**HOW TO COMPLETE THIS TASK:**
Of the entries below, return exactly those lines that fall between the one containing "Open Dashboard in the sidebar" and the one containing "You are a computer-use agent. The height", the two end lines included.

##### EXERCISE MATERIALS #####

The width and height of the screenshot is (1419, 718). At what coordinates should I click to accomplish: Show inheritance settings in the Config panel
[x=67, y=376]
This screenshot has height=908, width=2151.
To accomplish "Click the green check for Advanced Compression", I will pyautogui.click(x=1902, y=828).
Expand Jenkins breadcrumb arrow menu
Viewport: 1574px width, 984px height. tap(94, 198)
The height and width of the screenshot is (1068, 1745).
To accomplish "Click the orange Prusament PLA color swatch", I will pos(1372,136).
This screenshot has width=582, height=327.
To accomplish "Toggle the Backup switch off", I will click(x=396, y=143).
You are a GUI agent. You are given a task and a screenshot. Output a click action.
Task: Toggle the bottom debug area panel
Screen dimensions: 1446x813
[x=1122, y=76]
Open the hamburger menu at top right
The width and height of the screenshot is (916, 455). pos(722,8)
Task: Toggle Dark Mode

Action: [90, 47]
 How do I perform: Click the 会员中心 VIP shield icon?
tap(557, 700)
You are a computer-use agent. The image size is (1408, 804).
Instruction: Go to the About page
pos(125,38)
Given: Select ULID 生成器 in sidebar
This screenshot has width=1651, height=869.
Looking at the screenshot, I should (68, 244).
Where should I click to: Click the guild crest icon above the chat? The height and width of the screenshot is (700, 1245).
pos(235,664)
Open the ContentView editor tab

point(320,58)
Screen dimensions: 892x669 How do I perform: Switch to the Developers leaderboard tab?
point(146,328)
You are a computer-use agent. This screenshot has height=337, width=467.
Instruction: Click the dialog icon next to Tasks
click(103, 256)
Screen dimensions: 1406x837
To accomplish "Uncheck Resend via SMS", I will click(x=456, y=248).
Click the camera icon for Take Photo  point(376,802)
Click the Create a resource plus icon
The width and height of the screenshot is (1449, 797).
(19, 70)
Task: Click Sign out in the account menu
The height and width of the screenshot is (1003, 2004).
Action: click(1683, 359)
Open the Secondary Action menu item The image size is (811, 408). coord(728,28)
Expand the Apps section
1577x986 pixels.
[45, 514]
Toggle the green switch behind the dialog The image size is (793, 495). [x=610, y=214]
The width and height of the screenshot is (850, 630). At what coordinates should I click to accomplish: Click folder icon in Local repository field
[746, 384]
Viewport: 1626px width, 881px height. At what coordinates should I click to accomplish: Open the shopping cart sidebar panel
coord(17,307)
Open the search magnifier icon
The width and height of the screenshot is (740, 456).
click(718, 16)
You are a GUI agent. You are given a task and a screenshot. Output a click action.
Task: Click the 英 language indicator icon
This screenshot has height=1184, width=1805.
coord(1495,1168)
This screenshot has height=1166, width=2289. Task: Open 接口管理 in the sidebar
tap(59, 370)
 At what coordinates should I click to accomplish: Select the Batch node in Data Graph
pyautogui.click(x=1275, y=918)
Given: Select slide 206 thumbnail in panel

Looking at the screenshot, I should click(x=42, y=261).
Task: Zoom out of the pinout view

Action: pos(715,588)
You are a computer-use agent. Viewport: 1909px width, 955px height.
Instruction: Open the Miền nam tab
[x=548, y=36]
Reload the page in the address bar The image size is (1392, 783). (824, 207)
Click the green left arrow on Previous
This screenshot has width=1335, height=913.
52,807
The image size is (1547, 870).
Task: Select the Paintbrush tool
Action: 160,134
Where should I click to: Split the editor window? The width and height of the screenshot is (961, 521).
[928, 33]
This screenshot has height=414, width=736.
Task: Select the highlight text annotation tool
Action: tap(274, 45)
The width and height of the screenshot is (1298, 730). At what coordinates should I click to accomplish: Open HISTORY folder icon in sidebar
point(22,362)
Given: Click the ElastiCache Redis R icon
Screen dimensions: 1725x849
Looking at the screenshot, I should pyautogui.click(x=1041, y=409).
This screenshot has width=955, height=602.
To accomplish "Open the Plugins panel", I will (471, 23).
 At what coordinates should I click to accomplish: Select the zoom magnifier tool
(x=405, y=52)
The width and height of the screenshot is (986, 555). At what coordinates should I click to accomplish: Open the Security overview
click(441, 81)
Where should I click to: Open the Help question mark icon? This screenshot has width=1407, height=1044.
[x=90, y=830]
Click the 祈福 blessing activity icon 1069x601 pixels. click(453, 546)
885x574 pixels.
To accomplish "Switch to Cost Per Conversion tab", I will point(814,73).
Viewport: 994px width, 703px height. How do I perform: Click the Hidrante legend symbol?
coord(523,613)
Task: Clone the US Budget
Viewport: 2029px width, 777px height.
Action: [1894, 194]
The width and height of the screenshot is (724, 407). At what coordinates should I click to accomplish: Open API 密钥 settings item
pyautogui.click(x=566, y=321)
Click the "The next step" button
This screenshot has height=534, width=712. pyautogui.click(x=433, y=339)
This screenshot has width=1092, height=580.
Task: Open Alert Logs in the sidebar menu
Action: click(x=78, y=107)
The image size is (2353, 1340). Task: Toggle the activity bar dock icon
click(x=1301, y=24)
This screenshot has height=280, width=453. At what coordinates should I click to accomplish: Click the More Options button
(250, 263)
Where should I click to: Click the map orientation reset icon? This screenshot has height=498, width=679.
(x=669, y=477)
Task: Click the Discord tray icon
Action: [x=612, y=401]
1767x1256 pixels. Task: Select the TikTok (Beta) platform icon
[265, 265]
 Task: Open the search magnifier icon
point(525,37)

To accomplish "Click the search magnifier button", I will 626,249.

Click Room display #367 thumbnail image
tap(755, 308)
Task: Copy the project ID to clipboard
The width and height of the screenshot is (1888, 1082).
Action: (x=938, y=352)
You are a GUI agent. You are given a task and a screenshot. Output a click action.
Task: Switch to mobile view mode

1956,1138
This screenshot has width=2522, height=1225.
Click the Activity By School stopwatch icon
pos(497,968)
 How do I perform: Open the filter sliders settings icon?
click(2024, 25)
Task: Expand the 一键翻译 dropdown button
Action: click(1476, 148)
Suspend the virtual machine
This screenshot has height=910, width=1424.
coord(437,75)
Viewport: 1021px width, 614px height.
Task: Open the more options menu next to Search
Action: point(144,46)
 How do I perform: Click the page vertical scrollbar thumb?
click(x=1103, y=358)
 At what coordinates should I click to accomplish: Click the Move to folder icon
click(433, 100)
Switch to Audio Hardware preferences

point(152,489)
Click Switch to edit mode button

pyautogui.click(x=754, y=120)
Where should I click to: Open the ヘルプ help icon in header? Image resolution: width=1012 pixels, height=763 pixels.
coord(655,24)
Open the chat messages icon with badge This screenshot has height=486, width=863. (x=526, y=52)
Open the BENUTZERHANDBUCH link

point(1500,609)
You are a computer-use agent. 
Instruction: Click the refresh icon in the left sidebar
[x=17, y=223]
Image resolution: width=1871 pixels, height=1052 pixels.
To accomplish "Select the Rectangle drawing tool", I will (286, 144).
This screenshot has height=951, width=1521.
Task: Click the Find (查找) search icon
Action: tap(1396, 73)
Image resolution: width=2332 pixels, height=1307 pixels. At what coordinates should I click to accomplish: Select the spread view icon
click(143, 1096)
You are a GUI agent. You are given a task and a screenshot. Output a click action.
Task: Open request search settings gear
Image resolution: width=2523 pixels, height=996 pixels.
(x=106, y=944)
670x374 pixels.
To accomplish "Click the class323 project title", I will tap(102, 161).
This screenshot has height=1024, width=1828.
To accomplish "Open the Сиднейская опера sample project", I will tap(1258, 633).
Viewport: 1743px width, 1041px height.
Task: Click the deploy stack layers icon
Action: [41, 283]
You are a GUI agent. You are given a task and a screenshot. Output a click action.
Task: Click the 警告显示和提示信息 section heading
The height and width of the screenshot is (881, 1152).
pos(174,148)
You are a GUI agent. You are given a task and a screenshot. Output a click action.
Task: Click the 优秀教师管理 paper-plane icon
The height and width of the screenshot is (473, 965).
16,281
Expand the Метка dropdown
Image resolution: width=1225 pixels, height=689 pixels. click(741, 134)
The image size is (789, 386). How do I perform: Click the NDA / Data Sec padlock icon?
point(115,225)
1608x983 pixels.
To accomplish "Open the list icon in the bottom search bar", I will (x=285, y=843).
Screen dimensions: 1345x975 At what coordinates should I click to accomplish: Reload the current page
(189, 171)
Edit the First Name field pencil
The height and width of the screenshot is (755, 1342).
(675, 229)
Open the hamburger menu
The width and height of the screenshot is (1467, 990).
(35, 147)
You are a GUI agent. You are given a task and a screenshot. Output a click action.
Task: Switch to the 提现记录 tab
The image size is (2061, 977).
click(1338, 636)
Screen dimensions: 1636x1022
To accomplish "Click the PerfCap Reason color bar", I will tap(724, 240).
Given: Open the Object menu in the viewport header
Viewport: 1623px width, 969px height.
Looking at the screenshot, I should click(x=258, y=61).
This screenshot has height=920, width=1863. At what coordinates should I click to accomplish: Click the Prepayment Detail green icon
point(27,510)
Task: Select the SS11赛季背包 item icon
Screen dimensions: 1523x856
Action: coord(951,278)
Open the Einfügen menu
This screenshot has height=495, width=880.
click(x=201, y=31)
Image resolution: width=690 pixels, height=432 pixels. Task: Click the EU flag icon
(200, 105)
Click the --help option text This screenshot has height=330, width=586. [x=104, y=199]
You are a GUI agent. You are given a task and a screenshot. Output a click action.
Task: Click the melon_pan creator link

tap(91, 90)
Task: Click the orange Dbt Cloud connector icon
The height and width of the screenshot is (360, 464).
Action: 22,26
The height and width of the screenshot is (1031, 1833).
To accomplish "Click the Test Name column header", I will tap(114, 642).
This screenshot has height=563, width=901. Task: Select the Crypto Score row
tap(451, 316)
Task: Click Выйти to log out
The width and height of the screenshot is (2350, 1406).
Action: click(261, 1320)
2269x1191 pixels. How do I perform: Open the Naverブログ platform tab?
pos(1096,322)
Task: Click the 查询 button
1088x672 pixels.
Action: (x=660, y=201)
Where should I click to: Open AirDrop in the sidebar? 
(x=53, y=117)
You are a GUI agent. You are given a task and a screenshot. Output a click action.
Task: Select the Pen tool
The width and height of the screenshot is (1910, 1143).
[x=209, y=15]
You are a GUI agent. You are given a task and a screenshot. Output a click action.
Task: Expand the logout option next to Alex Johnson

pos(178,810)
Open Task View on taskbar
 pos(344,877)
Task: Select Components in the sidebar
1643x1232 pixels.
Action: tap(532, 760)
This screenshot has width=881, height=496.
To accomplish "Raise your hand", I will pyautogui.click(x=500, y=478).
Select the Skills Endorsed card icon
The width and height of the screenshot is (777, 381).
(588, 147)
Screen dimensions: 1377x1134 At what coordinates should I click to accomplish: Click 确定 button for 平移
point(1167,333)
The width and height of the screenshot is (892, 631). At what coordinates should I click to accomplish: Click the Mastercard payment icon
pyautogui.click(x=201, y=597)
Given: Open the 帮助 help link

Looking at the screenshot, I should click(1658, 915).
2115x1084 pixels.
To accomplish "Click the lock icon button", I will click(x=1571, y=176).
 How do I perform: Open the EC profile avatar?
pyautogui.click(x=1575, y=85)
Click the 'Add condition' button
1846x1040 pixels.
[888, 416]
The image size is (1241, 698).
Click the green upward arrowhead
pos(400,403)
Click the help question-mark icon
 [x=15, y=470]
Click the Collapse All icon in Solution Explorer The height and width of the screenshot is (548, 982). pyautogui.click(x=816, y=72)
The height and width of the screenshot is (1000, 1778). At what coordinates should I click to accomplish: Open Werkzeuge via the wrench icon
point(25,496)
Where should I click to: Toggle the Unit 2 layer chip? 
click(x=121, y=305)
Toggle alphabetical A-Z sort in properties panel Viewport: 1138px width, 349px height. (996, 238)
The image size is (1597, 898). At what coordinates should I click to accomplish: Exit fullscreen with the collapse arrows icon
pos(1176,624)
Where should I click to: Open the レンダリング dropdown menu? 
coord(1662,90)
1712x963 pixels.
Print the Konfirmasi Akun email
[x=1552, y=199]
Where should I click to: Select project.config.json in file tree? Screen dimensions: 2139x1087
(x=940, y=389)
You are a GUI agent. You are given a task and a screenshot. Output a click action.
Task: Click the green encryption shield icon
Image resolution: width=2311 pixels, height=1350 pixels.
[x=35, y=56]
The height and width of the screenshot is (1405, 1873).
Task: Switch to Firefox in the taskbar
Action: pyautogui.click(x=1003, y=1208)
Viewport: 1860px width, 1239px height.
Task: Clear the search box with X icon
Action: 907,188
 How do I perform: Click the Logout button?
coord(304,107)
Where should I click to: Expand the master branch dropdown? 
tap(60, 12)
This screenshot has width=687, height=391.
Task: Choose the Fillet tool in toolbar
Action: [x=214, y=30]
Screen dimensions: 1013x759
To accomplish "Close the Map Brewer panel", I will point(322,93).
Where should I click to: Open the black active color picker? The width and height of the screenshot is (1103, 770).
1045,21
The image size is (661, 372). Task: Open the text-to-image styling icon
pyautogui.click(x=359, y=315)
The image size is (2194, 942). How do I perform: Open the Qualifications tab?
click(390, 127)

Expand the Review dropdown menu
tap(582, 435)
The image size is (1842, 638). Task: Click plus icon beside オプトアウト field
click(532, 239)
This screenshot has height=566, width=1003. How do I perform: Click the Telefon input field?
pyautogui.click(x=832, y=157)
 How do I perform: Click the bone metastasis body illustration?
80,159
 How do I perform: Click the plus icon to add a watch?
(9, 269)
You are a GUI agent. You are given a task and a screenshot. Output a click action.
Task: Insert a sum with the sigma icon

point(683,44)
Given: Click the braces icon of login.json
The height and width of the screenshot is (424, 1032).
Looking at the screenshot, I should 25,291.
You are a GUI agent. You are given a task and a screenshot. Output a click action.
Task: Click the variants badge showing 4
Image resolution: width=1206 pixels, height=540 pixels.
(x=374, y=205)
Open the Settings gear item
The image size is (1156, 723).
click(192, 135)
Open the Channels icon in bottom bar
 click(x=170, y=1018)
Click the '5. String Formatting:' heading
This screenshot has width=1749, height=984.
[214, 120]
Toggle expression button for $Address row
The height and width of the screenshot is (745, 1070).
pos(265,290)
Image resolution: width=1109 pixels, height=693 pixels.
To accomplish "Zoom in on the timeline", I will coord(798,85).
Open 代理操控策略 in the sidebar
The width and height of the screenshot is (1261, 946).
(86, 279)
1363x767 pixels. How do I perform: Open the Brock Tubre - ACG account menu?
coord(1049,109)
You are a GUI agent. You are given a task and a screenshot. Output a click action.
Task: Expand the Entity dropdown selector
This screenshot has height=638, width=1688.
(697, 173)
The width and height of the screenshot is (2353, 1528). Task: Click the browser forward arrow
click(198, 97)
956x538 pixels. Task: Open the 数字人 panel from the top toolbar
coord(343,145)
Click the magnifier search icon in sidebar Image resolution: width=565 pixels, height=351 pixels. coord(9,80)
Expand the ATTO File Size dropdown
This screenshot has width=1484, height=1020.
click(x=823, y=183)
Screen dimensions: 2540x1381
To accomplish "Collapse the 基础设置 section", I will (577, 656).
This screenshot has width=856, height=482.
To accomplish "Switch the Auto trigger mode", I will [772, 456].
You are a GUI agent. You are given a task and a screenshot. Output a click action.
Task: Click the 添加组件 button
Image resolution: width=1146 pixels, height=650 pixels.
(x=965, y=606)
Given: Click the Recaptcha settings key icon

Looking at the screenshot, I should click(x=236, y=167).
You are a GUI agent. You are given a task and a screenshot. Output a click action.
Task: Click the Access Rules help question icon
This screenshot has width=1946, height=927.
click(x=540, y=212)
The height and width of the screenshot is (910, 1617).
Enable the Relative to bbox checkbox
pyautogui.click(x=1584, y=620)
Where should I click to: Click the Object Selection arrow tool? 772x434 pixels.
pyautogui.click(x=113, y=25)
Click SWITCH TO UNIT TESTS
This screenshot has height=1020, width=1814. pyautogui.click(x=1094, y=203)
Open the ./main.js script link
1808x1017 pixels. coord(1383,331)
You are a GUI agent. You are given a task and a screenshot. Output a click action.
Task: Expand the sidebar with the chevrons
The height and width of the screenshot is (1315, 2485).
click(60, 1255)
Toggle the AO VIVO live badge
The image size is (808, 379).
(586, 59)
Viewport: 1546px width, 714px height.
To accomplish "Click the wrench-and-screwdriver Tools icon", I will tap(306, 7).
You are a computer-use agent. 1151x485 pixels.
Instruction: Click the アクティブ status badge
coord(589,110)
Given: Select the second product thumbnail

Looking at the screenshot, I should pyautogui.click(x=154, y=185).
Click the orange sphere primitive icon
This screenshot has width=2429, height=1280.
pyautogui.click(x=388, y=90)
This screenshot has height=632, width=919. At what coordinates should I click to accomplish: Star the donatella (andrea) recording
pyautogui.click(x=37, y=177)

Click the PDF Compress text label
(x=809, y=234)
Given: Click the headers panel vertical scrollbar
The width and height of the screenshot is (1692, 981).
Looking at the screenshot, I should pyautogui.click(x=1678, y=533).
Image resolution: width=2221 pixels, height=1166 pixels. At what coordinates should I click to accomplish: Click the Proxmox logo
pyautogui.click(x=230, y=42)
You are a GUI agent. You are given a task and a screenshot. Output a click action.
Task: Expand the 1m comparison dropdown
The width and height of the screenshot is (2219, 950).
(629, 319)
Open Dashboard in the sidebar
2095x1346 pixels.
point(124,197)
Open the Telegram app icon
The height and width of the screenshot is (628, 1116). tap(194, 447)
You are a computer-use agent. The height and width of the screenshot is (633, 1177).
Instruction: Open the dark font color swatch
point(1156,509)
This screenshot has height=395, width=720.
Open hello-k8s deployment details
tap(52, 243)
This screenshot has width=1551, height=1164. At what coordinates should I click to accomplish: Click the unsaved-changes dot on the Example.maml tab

#####

**RESPONSE:**
Open Dashboard in the sidebar
2095x1346 pixels.
point(124,197)
Open the Telegram app icon
The height and width of the screenshot is (628, 1116). tap(194, 447)
You are a computer-use agent. The height and width of the screenshot is (633, 1177).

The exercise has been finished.